> _Dataset entries_:
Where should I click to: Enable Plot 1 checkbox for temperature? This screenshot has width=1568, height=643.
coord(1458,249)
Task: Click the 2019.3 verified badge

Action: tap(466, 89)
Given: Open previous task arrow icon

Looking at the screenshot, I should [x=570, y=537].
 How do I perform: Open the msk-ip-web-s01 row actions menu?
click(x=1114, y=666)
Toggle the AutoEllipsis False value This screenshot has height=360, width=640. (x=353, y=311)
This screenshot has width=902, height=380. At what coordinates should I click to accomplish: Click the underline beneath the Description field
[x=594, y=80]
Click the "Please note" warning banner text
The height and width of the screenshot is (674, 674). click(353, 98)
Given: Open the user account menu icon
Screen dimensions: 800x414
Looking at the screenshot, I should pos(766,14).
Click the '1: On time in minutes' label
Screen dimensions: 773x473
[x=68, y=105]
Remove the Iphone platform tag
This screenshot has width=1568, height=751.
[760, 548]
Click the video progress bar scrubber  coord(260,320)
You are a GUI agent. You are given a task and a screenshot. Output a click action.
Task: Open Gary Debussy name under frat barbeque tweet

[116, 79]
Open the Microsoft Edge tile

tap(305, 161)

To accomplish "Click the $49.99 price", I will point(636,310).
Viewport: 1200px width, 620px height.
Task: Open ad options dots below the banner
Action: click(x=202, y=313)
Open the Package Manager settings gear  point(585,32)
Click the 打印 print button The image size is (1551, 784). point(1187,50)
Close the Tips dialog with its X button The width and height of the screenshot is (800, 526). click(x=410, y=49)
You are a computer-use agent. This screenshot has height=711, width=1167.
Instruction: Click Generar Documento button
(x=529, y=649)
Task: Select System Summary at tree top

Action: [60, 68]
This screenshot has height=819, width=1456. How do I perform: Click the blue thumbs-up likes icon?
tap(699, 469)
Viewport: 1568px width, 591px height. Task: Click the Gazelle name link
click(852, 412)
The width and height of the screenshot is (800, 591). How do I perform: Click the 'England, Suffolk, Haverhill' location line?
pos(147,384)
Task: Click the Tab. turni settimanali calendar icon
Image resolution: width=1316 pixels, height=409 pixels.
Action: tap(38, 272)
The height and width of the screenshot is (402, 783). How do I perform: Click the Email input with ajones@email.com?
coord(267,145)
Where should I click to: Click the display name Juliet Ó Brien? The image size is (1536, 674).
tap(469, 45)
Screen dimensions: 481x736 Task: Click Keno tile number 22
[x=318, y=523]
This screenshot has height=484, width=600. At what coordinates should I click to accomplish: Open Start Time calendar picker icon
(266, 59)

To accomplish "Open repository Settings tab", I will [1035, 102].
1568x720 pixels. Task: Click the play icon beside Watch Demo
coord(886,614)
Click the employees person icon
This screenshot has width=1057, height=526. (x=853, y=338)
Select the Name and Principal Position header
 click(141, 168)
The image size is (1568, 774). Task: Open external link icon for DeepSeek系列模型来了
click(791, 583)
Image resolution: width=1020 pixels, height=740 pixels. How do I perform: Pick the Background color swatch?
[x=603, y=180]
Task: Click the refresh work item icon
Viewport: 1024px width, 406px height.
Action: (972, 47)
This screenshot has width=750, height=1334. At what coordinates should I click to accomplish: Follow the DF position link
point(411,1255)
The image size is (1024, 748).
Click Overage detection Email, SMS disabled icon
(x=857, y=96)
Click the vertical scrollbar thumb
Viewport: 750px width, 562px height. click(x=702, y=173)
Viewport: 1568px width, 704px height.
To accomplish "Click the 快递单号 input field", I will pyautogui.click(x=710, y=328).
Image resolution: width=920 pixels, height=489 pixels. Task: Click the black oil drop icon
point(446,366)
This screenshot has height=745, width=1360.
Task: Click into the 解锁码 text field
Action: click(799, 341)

> _Problem details_: Lines with the word "agent": how many are there in the material? Answer with the number alone.

> _Result of the task_: 2